Lotta alla povertà, il governo vara il “Rei”. Ma è poco più di un’elemosina
Come da copione, la montagna degli annunci del governo in materia di lotta alla povertà ha partorito il topolino di un aiutino (poco più di un’elemosina) che va sotto il nome di Rei, il reddito di inclusione, la versione Pd del reddito di cittadinanza vagheggiato dai grillini. La misura si rivolge a una platea di 400 mila famiglie, pari a circa 1,8 milioni di persone.
Il Reddito d’inclusione va da 160 a 485 €
Non si tratta certo di una novità assoluta. Il Rei, infatti, sostituisce il Sia, sostegno all’inclusione attiva e dal primo giorno del prossimo anno costituirà l’unica misura di contrasto alla povertà e all’esclusione sociale. L’importo dell’aiuto va da un minimo di 190 euro fino a un massimo che è pari all’assegno sociale per gli over 65 senza reddito, 485 euro. In ogni caso, dipenderà dal numero dei componenti della famiglia e dalla situazione familiare e reddituale. Il beneficio è condizionato alla prova dei mezzi e all’adesione a un progetto personalizzato di attivazione e di inclusione sociale e lavorativa finalizzato all’affrancamento dalla condizione di povertà. Il nucleo familiare del richiedente dovrà avere un valore dell’Isee, in corso di validità, non superiore a 6.000 euro e un valore del patrimonio immobiliare, diverso dalla casa di abitazione, non superiore a 20.000 euro. Hanno priorità nell’accesso al Rei le famiglie con figli minorenni o disabili, donne in stato di gravidanza o disoccupati over 55. Il Rei è compatibile con lo svolgimento di un’attività lavorativa ma non con la contemporanea fruizione, da parte di qualsiasi componente il nucleo familiare, della Naspi o di altro ammortizzatore sociale per la disoccupazione involontaria. Il sostegno sarà concesso per un periodo continuativo non superiore a 18 mesi e sarà necessario che trascorrano almeno 6 mesi dall’ultima erogazione prima di poterlo richiedere di nuovo.

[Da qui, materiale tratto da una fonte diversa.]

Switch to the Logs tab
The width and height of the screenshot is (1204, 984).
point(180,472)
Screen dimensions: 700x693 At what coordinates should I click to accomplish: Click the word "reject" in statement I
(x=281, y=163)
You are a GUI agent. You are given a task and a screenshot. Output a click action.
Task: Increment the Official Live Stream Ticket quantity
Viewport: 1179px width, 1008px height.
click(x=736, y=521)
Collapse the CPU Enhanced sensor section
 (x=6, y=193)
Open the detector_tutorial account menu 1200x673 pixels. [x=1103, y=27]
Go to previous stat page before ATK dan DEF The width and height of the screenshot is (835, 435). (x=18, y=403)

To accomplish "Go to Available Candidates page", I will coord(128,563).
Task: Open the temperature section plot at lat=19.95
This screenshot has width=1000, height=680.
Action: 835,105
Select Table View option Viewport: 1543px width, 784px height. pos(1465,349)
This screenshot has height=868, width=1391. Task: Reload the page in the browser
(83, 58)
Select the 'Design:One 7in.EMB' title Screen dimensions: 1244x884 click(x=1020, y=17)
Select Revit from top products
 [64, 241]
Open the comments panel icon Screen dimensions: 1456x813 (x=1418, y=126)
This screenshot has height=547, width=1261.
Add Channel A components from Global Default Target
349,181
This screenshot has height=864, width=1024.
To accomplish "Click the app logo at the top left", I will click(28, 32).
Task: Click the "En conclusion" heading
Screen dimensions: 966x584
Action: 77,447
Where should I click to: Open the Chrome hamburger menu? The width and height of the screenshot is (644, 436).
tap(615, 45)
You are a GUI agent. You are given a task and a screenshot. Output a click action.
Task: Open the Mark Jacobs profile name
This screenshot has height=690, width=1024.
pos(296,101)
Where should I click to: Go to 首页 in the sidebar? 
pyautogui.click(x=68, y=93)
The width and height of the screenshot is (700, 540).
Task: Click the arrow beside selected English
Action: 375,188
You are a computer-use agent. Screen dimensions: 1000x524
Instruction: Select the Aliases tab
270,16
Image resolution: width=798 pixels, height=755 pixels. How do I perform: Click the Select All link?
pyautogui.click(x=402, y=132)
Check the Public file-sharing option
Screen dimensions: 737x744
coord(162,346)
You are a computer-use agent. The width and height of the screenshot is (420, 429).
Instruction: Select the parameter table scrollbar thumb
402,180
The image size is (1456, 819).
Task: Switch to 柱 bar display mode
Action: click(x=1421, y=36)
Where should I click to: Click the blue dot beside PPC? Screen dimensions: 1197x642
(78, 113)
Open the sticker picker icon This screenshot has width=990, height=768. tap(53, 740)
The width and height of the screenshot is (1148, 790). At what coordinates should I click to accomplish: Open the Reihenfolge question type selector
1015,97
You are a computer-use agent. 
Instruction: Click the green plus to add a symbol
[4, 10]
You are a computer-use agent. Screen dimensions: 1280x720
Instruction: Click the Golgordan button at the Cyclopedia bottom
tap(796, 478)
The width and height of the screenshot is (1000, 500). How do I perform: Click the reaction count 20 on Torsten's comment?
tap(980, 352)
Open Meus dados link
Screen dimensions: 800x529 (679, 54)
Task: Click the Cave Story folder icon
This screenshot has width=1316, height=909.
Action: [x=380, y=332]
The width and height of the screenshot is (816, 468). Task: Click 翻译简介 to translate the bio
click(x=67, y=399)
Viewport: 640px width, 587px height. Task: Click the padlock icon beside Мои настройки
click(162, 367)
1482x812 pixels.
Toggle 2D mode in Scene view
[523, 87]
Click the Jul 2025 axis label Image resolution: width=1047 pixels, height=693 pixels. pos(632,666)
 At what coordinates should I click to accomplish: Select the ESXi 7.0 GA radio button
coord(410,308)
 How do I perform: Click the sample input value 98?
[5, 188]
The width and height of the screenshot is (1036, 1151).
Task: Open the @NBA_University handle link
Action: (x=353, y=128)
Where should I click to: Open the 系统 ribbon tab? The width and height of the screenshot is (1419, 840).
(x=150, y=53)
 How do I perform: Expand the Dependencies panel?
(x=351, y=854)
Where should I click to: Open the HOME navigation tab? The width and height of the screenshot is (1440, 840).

Critici i consumatori: «Importi vergognosi»
Sul fronte delle reazioni politiche, ai toni trionfalistici del premier Gentiloni e di alcuni ministri fa da contraltare la delusione di Massimiliano Dona, presidente dell’Unc (Unione nazionale consumatori): «Importi vergognosi per chi è povero assoluto, ossia per chi non può permettersi di acquisire beni e servizi considerati essenziali come il cibo. Anche la platea è a dir poco insufficiente», è stato il suo commento. Fa invece storia a sé il governatore della Lombardia Roberto Maroni che il “reddito di autonomia” lo ha istituito due anni fa nella sua regione: «Ancora una volta – dice – è il governo che copia l’eccellenza lombarda».